The second side is just a whole let less inspired than the first, culminating in the too-shrill-by-half ’75 Again’ and the trying-too-hard-to-be-classic ‘I Need a Thrill / Somethin’ Good’ – just what did the Four Horsemen have against the letter ‘n’ ?  Too much can be irksome and maddenin’.

Sadly as well as the drug busts, two tragedies in short order holed The Four Horsemen beneath the water line.  Firstly Dimwit died of an overdose in September 1994 and then in November 1995, Frankie Starr was riding his motorbike down Sunset Boulevard when he was hit by a drunk driver and put into a coma from which he never awoke, dying finally in June 1999.  A horrible end to a potentially great band, if only they’d got their shit together a bit better I get the sense that they could have got better and better.

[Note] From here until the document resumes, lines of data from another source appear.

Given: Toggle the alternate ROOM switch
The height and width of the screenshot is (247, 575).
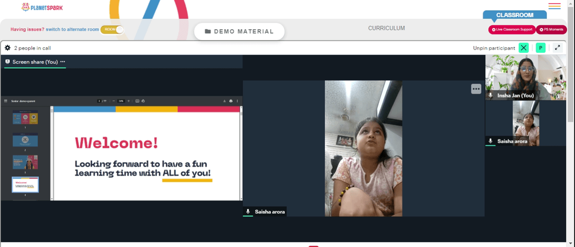Looking at the screenshot, I should (x=112, y=29).
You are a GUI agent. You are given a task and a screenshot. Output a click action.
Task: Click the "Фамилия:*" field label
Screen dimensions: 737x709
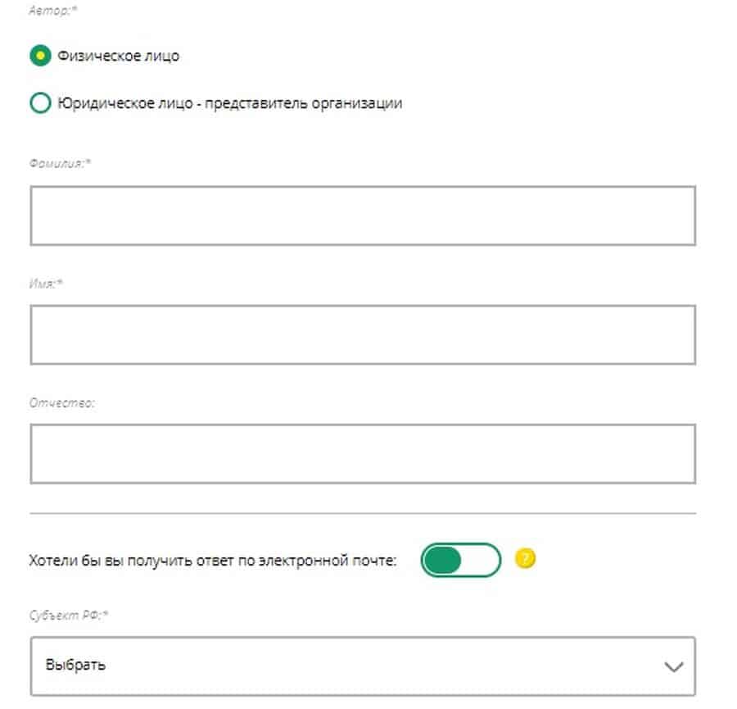tap(61, 163)
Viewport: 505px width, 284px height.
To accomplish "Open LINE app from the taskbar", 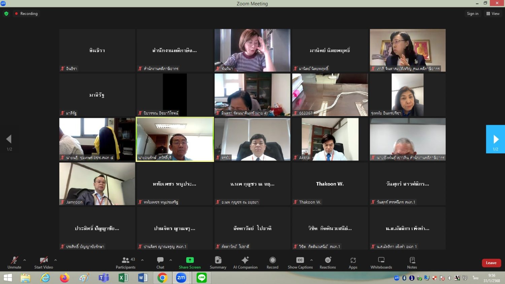I will coord(201,278).
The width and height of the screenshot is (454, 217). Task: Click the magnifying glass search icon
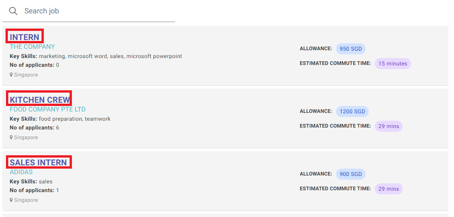coord(13,11)
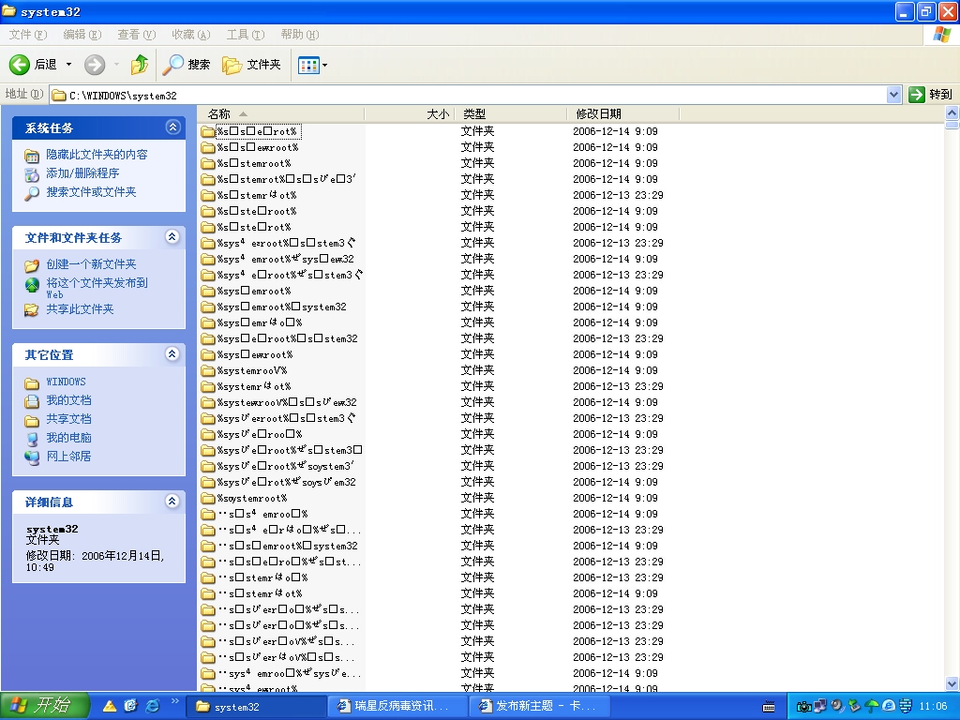Collapse the 其它位置 panel

point(173,354)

I guess some bands are built to combust rather than make it through the long haul.  Flame on, Horsemen!

  Rockin’ is my business – business is good!

237 Down.

P.S – You really should check out the Haggis interview, if you’ve made it this far.  I’d also recommend this from the ever-entertaining Sleazegrinder too.

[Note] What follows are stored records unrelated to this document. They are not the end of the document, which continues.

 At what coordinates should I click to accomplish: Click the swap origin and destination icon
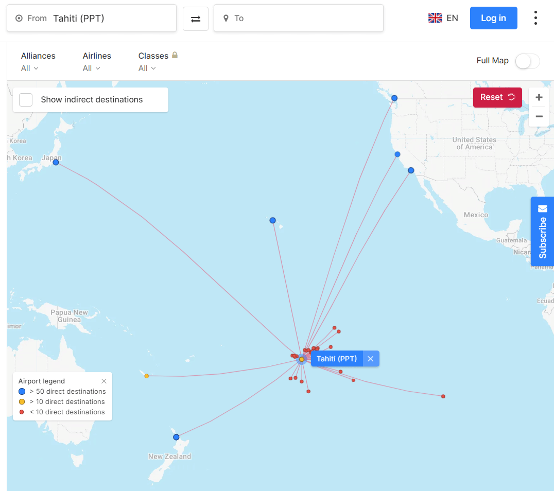coord(196,17)
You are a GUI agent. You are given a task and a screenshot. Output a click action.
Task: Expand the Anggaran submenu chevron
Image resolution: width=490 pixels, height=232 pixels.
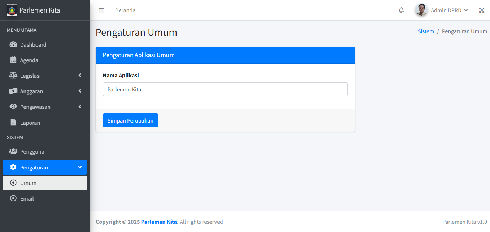tap(80, 91)
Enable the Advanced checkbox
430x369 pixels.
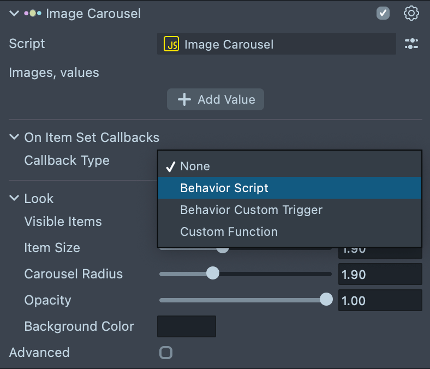pos(166,353)
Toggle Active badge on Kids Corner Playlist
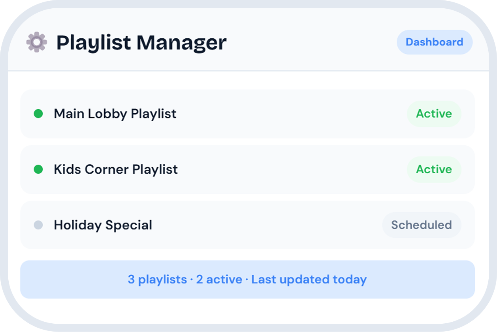Screen dimensions: 497x332 coord(434,170)
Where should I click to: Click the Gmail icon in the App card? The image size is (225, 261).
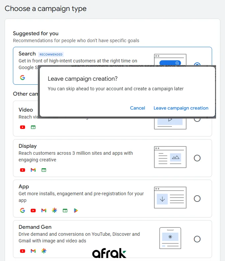pos(44,211)
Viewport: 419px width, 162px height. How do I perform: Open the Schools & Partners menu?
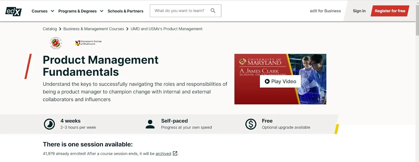pyautogui.click(x=125, y=11)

*a New Yorker, a couple of guys from Washington, a Welshman and a Canadian – doesn’t exactly make you Lynyrd Skynyrd.

**also well worth the money for his tale of playing (once) for Guns n’ Roses in Calgary and his influence on Dave Grohl joining Nirvana.  Read it, read it, read it.

^Alabama Thunderpussy’s much-heavier cover of ‘Rockin’ is even better than the original and is the most played song on my iPod, by far.  Seek it out friends.